START Source material

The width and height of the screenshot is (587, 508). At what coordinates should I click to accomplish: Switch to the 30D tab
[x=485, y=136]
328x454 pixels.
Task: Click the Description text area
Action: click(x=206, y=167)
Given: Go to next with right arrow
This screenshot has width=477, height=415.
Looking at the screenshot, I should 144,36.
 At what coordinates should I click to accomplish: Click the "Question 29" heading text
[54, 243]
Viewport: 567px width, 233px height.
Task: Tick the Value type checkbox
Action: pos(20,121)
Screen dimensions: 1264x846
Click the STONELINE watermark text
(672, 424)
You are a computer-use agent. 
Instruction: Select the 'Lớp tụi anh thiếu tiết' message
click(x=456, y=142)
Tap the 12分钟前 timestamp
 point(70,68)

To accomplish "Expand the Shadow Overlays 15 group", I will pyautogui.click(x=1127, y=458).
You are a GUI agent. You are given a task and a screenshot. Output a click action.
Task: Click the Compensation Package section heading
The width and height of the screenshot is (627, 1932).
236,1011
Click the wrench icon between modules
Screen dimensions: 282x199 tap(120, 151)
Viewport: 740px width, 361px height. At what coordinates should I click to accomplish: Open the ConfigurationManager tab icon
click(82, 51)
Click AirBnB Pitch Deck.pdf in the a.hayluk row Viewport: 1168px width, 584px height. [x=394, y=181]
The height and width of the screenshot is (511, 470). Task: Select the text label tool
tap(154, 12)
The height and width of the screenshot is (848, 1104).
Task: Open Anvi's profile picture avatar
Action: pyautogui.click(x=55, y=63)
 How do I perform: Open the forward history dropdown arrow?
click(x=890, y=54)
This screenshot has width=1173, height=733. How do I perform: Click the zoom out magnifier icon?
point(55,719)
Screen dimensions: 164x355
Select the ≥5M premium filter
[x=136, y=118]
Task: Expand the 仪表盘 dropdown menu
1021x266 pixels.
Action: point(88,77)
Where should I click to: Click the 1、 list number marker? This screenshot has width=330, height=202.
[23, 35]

END Source material

The lines to extract from the data above begin with the line containing "At what coordinates should I click to accomplish: Click" and end with the line containing "Task: Click the Compensation". Extract them exactly, including both.

 At what coordinates should I click to accomplish: Click the "Question 29" heading text
[54, 243]
Viewport: 567px width, 233px height.
Task: Tick the Value type checkbox
Action: pos(20,121)
Screen dimensions: 1264x846
Click the STONELINE watermark text
(672, 424)
You are a computer-use agent. 
Instruction: Select the 'Lớp tụi anh thiếu tiết' message
click(x=456, y=142)
Tap the 12分钟前 timestamp
 point(70,68)

To accomplish "Expand the Shadow Overlays 15 group", I will pyautogui.click(x=1127, y=458).
You are a GUI agent. You are given a task and a screenshot. Output a click action.
Task: Click the Compensation Package section heading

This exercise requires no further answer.